目が覚めると、シャガン山の修行施設の私の部屋で寝ていた。するとすぐに仲間がミツキ様からの呼び出しがあると連絡してくれたのでミツキ様の元に向かう。
「入りなさい。」
「失礼します。」
戸を開けて部屋に入り戸を閉めてからミツキ様の前に座る。
「お疲れ様でした。」
「いえ私はうまく2人の力になれませんでした。」
「ちゃんと働きは聞いています、あなたを神託者の後継者として決めました。

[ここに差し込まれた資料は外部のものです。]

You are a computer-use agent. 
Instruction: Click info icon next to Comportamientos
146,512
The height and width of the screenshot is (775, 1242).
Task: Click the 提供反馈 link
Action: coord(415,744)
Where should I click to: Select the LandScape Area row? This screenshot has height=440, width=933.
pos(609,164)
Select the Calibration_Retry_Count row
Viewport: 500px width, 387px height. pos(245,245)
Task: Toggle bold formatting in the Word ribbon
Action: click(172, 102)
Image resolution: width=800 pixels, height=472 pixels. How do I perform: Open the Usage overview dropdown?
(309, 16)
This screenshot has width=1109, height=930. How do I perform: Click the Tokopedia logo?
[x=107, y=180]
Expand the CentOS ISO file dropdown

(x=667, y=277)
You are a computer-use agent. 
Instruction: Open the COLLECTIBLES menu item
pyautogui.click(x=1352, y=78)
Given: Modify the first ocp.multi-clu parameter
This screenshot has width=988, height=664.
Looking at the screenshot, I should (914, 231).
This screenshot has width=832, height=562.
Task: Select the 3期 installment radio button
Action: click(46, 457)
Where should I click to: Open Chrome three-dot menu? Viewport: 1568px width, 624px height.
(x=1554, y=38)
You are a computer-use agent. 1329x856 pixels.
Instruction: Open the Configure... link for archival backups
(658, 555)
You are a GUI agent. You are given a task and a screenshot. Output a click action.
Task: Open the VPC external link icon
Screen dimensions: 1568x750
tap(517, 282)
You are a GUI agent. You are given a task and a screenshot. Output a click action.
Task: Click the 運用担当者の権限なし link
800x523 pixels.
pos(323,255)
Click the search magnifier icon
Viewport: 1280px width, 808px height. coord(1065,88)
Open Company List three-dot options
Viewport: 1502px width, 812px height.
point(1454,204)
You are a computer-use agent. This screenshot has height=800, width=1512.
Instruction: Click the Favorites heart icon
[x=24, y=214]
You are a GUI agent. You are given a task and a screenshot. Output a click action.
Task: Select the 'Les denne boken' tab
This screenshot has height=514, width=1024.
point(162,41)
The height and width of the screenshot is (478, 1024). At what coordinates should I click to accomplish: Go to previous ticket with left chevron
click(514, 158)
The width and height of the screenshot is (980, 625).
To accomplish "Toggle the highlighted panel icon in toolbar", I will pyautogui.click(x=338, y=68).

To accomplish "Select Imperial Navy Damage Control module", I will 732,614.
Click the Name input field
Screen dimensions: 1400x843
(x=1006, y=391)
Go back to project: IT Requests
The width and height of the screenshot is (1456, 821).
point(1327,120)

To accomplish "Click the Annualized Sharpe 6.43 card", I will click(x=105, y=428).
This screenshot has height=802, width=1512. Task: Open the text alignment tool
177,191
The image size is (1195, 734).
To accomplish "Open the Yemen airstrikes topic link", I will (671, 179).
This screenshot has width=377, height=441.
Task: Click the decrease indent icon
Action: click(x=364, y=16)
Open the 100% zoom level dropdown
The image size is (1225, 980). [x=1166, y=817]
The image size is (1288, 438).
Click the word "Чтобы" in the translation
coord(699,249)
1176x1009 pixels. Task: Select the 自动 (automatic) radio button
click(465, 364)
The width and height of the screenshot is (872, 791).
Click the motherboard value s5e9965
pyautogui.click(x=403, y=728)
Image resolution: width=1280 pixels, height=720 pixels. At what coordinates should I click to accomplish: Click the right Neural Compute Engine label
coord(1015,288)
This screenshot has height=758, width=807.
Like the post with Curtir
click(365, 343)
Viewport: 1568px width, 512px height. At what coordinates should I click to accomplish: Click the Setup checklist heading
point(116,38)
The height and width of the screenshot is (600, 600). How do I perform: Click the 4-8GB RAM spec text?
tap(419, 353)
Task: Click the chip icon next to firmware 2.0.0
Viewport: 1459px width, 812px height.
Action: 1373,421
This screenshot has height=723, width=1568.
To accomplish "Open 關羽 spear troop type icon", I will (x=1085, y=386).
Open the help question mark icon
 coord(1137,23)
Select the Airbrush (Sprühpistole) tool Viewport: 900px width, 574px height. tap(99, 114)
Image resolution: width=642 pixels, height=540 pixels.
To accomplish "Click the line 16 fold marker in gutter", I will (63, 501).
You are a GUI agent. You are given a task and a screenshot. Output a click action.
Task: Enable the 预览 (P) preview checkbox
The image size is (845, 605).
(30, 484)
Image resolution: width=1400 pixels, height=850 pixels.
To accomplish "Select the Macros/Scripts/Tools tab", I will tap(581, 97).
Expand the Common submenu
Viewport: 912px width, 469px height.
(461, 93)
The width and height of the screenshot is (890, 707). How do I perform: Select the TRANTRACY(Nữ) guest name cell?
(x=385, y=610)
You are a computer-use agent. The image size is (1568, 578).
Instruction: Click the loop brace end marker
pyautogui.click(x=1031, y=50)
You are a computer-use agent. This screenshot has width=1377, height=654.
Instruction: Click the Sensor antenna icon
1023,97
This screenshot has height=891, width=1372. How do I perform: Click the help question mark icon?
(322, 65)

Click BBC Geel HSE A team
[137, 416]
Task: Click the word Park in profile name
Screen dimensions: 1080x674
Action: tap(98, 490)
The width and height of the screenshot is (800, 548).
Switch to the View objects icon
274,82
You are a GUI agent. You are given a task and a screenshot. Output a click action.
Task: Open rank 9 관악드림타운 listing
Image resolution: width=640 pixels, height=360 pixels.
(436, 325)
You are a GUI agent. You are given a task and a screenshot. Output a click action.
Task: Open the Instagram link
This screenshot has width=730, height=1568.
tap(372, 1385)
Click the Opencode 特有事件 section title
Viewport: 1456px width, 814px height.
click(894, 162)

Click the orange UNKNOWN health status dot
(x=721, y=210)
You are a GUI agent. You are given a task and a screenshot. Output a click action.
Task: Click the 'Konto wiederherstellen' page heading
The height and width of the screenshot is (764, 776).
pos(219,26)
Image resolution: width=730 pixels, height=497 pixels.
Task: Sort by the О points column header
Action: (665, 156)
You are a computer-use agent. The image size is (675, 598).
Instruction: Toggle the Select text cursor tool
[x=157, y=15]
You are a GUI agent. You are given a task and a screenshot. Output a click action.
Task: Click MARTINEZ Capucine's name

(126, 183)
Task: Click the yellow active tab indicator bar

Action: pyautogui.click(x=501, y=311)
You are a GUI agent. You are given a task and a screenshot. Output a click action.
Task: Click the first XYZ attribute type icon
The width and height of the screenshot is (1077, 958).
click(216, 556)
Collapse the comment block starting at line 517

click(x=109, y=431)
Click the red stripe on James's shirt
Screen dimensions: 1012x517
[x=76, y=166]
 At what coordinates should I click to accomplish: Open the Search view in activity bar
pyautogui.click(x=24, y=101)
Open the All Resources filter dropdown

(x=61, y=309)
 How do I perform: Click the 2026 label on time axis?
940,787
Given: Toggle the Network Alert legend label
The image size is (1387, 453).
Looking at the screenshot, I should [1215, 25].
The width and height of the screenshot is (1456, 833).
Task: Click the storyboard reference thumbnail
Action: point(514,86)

」
「えっ私なんかが後継者!?」
「ステラ様の強い推薦がありましたし、気づいてないんですか?あなたが浄化した石は私の弟子の中にあなたみたいに綺麗に浄化させる者はいませんよ、あなたこそふさわしいと考えています。」
ステラ様の推薦?あの石はそんなに強い術式だったの?
「返事はどうしました?」
「はいっ!よろしくお願いします!」
「では修行に移りましょう!」
「えっ?」
「私の後継者となるのです、20年は山に籠ることになりますから休みはないですよ!」
えー!!
「20年!?・・もちろん休みはあるんですよね?」
「ありませんよ、私が直々に教えますから死なないで下さいね。」
死ぬことさせるつもりだよミツキ様。笑顔が黒い。誰か助けて~!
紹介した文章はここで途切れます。